GIVEN DATA:
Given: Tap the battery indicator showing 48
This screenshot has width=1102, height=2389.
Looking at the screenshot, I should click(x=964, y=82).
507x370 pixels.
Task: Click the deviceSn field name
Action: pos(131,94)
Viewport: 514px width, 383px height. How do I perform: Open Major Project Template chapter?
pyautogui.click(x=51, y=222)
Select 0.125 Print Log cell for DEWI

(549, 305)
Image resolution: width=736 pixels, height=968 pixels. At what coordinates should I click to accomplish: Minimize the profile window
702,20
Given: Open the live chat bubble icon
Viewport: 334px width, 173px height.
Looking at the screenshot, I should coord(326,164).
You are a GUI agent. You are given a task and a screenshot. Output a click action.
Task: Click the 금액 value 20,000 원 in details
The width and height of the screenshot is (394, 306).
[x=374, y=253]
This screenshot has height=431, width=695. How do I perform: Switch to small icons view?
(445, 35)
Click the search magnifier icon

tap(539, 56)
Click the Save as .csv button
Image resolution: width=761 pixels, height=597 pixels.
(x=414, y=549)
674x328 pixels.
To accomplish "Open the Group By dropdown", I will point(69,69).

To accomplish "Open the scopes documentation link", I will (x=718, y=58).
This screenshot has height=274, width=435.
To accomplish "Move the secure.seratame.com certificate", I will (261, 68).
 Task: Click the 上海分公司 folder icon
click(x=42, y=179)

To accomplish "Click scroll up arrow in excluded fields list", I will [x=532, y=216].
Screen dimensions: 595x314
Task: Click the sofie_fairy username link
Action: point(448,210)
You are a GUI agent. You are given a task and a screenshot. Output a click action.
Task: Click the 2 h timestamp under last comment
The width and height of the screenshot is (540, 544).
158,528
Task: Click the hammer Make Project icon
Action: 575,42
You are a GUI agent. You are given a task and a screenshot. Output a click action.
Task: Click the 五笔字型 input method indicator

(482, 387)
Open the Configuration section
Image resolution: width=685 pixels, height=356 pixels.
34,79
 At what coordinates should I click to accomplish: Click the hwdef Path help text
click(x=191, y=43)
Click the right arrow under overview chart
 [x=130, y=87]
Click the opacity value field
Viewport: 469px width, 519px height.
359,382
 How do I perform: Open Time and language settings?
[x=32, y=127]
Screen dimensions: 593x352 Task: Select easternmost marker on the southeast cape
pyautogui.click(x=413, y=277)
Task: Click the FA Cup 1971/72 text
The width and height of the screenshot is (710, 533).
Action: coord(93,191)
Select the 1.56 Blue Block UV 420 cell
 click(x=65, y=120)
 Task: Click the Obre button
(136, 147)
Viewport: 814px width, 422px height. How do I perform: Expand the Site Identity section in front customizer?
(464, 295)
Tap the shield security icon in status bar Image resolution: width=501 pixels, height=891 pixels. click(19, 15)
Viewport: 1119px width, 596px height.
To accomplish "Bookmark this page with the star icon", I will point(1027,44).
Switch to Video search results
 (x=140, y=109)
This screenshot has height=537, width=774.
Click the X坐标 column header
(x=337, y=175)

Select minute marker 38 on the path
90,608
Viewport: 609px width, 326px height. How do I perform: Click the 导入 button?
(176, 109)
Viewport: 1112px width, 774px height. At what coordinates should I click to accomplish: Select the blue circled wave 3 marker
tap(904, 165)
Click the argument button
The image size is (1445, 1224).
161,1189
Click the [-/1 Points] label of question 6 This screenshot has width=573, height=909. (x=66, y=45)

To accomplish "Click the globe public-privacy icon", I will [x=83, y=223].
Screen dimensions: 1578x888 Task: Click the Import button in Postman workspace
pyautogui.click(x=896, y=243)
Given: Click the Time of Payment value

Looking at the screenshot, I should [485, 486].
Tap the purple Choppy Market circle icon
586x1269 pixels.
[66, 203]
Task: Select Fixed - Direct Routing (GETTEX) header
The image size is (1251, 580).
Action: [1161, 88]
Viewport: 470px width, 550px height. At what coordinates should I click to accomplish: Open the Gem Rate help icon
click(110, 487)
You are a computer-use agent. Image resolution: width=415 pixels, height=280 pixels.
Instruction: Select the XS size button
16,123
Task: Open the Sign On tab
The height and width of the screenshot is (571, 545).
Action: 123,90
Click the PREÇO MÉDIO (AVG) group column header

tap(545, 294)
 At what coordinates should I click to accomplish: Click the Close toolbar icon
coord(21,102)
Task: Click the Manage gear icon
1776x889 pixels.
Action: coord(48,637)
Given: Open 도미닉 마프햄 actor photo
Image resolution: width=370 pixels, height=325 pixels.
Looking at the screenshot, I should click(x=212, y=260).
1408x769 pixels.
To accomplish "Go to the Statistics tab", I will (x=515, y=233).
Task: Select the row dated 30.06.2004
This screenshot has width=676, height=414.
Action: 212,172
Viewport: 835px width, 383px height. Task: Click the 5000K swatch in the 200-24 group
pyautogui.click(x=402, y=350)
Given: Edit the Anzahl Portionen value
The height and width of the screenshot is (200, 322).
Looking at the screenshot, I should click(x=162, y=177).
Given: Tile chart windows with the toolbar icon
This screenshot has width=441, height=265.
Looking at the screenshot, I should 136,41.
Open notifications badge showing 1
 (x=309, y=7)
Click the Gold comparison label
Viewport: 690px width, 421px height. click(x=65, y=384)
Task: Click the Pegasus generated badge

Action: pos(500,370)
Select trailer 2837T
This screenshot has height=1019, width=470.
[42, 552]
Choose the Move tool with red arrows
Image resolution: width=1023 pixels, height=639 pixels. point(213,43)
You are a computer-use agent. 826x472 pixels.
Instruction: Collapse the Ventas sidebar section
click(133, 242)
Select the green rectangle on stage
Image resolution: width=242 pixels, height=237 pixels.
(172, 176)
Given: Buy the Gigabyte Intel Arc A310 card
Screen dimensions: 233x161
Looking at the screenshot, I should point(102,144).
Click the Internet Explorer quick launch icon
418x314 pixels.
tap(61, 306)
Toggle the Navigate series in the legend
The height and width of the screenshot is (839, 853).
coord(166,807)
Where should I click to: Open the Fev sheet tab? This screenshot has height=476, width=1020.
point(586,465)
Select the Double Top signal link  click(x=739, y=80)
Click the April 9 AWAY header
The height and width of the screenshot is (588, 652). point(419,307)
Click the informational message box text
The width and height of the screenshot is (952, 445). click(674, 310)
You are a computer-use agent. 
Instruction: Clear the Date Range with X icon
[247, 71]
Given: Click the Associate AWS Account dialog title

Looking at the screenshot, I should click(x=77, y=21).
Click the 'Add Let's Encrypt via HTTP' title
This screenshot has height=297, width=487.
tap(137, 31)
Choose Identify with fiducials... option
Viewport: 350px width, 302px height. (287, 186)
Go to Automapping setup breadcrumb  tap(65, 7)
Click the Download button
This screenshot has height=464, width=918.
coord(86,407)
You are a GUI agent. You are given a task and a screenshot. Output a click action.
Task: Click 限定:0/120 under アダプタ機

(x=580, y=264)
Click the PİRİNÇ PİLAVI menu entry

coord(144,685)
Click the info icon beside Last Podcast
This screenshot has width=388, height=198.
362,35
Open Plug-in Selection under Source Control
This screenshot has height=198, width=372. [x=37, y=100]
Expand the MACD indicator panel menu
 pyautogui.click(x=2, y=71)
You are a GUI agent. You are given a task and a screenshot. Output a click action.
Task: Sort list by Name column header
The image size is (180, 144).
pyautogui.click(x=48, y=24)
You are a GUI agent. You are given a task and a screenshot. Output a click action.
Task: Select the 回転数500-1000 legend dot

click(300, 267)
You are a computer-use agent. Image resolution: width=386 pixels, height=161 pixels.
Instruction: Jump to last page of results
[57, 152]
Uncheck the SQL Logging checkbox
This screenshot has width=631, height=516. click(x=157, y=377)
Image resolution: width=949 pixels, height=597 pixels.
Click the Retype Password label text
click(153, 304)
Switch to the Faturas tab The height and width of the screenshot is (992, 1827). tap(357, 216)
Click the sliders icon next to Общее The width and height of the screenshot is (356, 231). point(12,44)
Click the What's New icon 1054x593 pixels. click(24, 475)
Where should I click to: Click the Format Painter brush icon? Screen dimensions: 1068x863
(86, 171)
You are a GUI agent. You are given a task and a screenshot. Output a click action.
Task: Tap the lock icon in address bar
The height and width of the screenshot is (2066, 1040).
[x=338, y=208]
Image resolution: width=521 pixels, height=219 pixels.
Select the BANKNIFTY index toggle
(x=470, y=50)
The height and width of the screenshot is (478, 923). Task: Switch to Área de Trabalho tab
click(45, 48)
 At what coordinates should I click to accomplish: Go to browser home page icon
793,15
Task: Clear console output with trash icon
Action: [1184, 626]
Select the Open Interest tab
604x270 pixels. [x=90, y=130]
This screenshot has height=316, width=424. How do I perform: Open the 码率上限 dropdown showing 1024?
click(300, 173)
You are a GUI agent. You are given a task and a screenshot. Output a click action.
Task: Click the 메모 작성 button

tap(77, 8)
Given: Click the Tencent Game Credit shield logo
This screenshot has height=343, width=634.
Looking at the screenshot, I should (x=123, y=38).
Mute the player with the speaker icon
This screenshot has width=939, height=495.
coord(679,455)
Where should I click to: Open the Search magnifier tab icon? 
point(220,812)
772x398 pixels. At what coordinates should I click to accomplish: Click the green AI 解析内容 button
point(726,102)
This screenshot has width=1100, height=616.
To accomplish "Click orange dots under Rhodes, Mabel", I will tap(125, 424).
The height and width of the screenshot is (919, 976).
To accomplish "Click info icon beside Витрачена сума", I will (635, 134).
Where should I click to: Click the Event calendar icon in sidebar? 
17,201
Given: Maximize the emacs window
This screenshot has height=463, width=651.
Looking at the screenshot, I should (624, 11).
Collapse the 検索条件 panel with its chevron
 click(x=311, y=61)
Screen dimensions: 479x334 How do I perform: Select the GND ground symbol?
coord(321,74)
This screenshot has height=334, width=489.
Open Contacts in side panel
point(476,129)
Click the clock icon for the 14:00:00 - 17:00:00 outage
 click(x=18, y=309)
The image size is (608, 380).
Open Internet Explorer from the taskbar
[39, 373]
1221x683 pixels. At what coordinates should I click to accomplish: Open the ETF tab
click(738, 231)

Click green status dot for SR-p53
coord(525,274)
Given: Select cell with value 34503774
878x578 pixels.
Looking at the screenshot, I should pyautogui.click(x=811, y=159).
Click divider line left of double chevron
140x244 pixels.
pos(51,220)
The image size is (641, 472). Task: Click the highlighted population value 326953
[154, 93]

REQUIREMENT: For the listing above, print only the lines starting at the line containing "Task: Select the 回転数500-1000 legend dot" and ending at the line containing "Click the What's", exactly, both included.

WRITTEN REPLY:
Task: Select the 回転数500-1000 legend dot

click(300, 267)
You are a computer-use agent. Image resolution: width=386 pixels, height=161 pixels.
Instruction: Jump to last page of results
[57, 152]
Uncheck the SQL Logging checkbox
This screenshot has width=631, height=516. click(x=157, y=377)
Image resolution: width=949 pixels, height=597 pixels.
Click the Retype Password label text
click(153, 304)
Switch to the Faturas tab The height and width of the screenshot is (992, 1827). tap(357, 216)
Click the sliders icon next to Общее The width and height of the screenshot is (356, 231). point(12,44)
Click the What's New icon 1054x593 pixels. click(24, 475)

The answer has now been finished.